Data Generator
Overview
The Data Generator in my8data enables the creation of synthetic test data for training, demonstration, and testing purposes. Instead of having to use real measurement data, you can use the data generator to systematically generate datasets with specific statistical properties.

Applications
| Application | Description |
|---|---|
| Training and Education | Create exercise data with known properties to practice interpreting MFU, SPC, and process capability |
| Demonstration | Show customers or colleagues the capabilities of my8data with realistic but anonymized data |
| Module Testing | Verify the correct function of analysis modules with data whose expected results are known |
| Method Comparison | Compare different statistical methods using identical datasets |
| Sensitivity Analysis | Investigate how changes to parameters (e.g., variation, mean) affect process capability indices |
Info: The generated data is created using a random generator and is suitable for statistical analysis.
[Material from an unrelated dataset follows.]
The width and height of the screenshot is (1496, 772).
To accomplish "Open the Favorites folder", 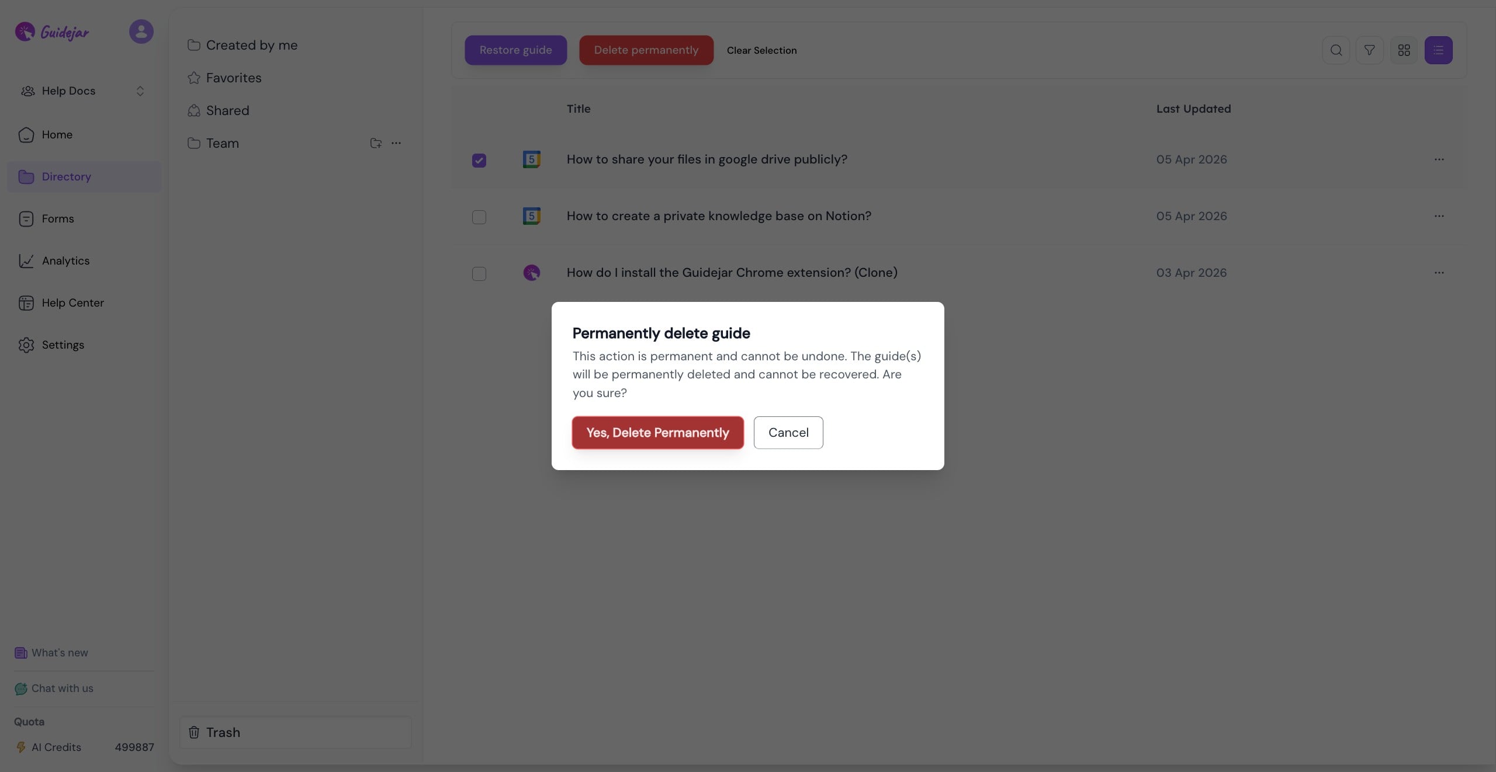I will pyautogui.click(x=233, y=78).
It does not represent real measurement values and should not be used for productive quality decisions.
Quick Start
Generate a test dataset in just a few steps:
- Open the Data Generator from the main menu
- Select the desired distribution type (e.g., normal distribution)
- Set the parameters (mean, standard deviation, sample size)
- Click Generate
- Import the generated data directly into an analysis module or export it
Tip: To test the impact of various scenarios, generate multiple datasets with different parameters. For example, you can simulate a capable process (Cpk >= 1.67) and an incapable process (Cpk < 1.00) and compare the results.
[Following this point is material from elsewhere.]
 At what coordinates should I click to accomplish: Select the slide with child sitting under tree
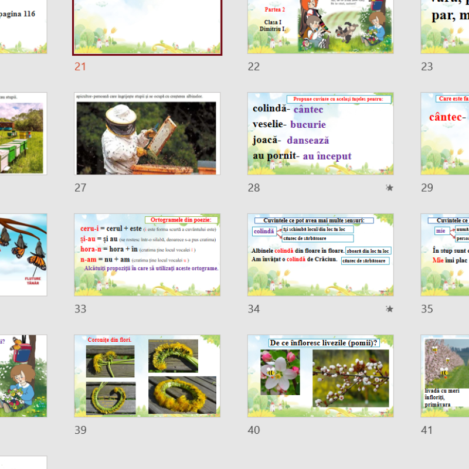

Parameters and Configuration
Distribution Types
The data generator supports various distribution types to simulate different process situations:
| Distribution Type | Description | Typical Application |
|---|---|---|
| Normal Distribution | Symmetric bell curve; most common in practice | Standard case for most manufacturing processes |
| Uniform Distribution | All values in range equally probable | Simulation of a process without clear central tendency |
| Log-Normal Distribution | Right-skewed; only positive values | Roughness, particle sizes, failure times |
| Weibull Distribution | Flexible shape; can be skewed or symmetric | Lifetime analysis, reliability |

Configurable Parameters
Normal Distribution
| Parameter | Description | Example Value | Effect |
|---|---|---|---|
| Mean (μ) | Center of the distribution | 10.00 | Shifts the entire distribution left or right |
| Standard Deviation (σ) | Width of the distribution | 0.02 | Larger values create wider spread |
| Sample Size (n) | Number of values to be generated | 100 | More values increase statistical significance |
Uniform Distribution
| Parameter | Description | Example Value |
|---|---|---|
| Minimum | Lower limit of the value range | 9.90 |
| Maximum | Upper limit of the value range | 10.10 |
| Sample Size (n) | Number of values to be generated | 100 |
Log-Normal Distribution
| Parameter | Description | Example Value |
|---|---|---|
| μ (log) | Mean of the logarithmized characteristic | 2.30 |
| σ (log) | Standard deviation of the logarithmized characteristic | 0.10 |
| Sample Size (n) | Number of values to be generated | 100 |
Weibull Distribution
| Parameter | Description | Example Value |
|---|---|---|
| Shape Parameter (k) | Determines the shape of the distribution | 3.5 |
| Scale Parameter (λ) | Characteristic lifetime / scaling | 10.00 |
| Sample Size (n) | Number of values to be generated | 100 |
Info: For the Weibull distribution, a shape parameter k < 1 produces a decreasing distribution (early failures), k = 1 corresponds to an exponential distribution (random failures), and k > 3 yields an approximately bell-shaped distribution (wear-out failures).
Advanced Options
In addition to the basic parameters, you can make the following advanced settings:
| Option | Description | Default Value |
|---|---|---|
| Seed | Starting value for the random generator; enables reproducible results | Random |
| Decimal Places | Number of decimal places | 3 |
| Add Outliers | Deliberately add outliers to the dataset | Disabled |
| Number of Outliers | How many outliers to insert | 0 |
| Outlier Range | Range in which the outliers should lie | ±4σ to ±6σ |
Tip: Use the Seed function when you need reproducible results. With the same seed and identical parameters, you will always get the same dataset. This is particularly useful for training where all participants should work with the same data.
Practical Examples
Example 1: Simulate a Capable Process
Goal: Generate a dataset with Cpk >= 1.67
| Parameter | Value | Rationale |
|---|---|---|
| Distribution | Normal Distribution | Standard case |
| Mean | 10.000 | Centered on target value |
| Standard Deviation | 0.010 | Low variation |
| Sample Size | 100 | Sufficient for Ppk calculation |
| USL | 10.050 | Tolerance width = 0.100 mm |
| LSL | 9.950 |
Expected Result: Cp ≈ Cpk ≈ 1.67 (Tolerance width 0.100 / 6 * 0.010 = 1.67)
Example 2: Simulate a Decentered Process
Goal: Generate a dataset with good Cp but poor Cpk
| Parameter | Value | Rationale |
|---|---|---|
| Distribution | Normal Distribution | Standard case |
| Mean | 10.025 | Deliberately off target |
| Standard Deviation | 0.010 | Same variation as Example 1 |
| Sample Size | 100 | |
| USL | 10.050 | |
| LSL | 9.950 |
Expected Result: Cp ≈ 1.67, but Cpk ≈ 0.83 (Process variation is narrow but decentered)
Warning: Synthetically generated data follows the selected distribution exactly. Real process data in practice often deviates from ideal distributions. Results achieved with generated data are therefore often "cleaner" than real analyses.